TASK PROMPT
Copy out all the entries exactly.

>>>

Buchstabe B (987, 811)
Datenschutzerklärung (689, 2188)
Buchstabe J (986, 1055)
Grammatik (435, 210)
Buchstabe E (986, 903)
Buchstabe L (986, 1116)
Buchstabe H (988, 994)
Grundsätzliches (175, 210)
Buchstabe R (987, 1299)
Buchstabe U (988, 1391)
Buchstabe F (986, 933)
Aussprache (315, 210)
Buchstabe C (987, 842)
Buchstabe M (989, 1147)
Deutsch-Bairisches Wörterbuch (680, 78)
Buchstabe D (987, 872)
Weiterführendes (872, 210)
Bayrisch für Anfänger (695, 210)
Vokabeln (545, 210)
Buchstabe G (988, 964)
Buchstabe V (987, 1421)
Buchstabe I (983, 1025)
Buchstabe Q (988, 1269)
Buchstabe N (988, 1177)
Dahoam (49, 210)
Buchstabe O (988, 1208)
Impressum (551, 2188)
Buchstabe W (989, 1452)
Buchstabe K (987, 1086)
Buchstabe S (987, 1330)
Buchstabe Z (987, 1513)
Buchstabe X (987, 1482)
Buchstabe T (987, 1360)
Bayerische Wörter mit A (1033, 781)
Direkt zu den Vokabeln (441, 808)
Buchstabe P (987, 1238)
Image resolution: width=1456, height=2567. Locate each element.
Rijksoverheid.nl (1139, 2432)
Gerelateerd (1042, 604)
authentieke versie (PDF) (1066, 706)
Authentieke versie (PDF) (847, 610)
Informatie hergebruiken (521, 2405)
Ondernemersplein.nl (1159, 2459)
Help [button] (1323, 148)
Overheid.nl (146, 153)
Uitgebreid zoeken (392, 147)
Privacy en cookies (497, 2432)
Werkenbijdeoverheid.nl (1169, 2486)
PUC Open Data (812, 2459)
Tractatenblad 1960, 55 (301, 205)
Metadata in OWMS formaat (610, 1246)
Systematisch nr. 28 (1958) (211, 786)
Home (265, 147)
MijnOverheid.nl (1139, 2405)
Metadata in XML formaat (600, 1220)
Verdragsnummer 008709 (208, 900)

<<<

OUTPUT OF THE TASK
Buchstabe B (987, 811)
Datenschutzerklärung (689, 2188)
Buchstabe J (986, 1055)
Grammatik (435, 210)
Buchstabe E (986, 903)
Buchstabe L (986, 1116)
Buchstabe H (988, 994)
Grundsätzliches (175, 210)
Buchstabe R (987, 1299)
Buchstabe U (988, 1391)
Buchstabe F (986, 933)
Aussprache (315, 210)
Buchstabe C (987, 842)
Buchstabe M (989, 1147)
Deutsch-Bairisches Wörterbuch (680, 78)
Buchstabe D (987, 872)
Weiterführendes (872, 210)
Bayrisch für Anfänger (695, 210)
Vokabeln (545, 210)
Buchstabe G (988, 964)
Buchstabe V (987, 1421)
Buchstabe I (983, 1025)
Buchstabe Q (988, 1269)
Buchstabe N (988, 1177)
Dahoam (49, 210)
Buchstabe O (988, 1208)
Impressum (551, 2188)
Buchstabe W (989, 1452)
Buchstabe K (987, 1086)
Buchstabe S (987, 1330)
Buchstabe Z (987, 1513)
Buchstabe X (987, 1482)
Buchstabe T (987, 1360)
Bayerische Wörter mit A (1033, 781)
Direkt zu den Vokabeln (441, 808)
Buchstabe P (987, 1238)
Image resolution: width=1456, height=2567. Locate each element.
Rijksoverheid.nl (1139, 2432)
Gerelateerd (1042, 604)
authentieke versie (PDF) (1066, 706)
Authentieke versie (PDF) (847, 610)
Informatie hergebruiken (521, 2405)
Ondernemersplein.nl (1159, 2459)
Help [button] (1323, 148)
Overheid.nl (146, 153)
Uitgebreid zoeken (392, 147)
Privacy en cookies (497, 2432)
Werkenbijdeoverheid.nl (1169, 2486)
PUC Open Data (812, 2459)
Tractatenblad 1960, 55 (301, 205)
Metadata in OWMS formaat (610, 1246)
Systematisch nr. 28 (1958) (211, 786)
Home (265, 147)
MijnOverheid.nl (1139, 2405)
Metadata in XML formaat (600, 1220)
Verdragsnummer 008709 (208, 900)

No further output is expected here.